Pixel coordinate grounding data:

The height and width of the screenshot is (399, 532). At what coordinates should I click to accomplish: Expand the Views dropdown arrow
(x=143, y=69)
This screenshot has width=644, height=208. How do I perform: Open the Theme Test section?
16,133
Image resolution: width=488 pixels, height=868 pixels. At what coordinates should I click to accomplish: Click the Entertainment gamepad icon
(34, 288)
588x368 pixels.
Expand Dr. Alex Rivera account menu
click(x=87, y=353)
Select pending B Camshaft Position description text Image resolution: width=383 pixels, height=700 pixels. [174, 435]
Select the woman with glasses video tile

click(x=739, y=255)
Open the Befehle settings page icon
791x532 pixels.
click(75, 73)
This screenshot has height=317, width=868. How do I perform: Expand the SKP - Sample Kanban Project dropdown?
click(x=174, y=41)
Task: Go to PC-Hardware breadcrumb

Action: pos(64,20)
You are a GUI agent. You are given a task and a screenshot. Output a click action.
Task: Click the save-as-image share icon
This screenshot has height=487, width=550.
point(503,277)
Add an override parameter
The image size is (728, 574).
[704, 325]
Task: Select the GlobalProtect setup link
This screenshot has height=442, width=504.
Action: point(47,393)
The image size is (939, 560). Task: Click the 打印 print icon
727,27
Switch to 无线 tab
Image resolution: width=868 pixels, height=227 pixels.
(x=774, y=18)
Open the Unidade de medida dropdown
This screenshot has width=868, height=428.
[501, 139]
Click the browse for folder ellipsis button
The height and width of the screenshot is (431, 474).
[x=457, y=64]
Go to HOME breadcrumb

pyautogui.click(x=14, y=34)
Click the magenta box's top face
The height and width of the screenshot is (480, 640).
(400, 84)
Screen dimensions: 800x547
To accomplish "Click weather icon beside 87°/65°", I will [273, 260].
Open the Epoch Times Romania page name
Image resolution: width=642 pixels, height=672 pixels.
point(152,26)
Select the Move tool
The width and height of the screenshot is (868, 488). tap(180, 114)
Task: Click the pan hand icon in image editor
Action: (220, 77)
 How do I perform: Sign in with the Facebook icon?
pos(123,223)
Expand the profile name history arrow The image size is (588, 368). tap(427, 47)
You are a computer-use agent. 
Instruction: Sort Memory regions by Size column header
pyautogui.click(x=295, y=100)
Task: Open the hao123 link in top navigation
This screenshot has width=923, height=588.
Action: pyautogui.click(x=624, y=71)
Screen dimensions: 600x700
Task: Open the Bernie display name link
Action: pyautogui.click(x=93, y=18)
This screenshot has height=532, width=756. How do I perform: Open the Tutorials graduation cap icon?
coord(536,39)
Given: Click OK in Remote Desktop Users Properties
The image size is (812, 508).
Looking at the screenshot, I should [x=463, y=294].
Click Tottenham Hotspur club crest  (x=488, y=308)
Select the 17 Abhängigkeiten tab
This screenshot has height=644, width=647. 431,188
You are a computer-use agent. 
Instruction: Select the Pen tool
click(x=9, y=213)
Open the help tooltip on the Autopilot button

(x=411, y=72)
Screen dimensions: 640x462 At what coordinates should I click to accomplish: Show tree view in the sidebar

§ **PROBLEM TO SOLVE**
What is the number of lines in the data that hold the string "page"? Answer with the number only.

§ **SOLUTION FOR THIS PROBLEM**
2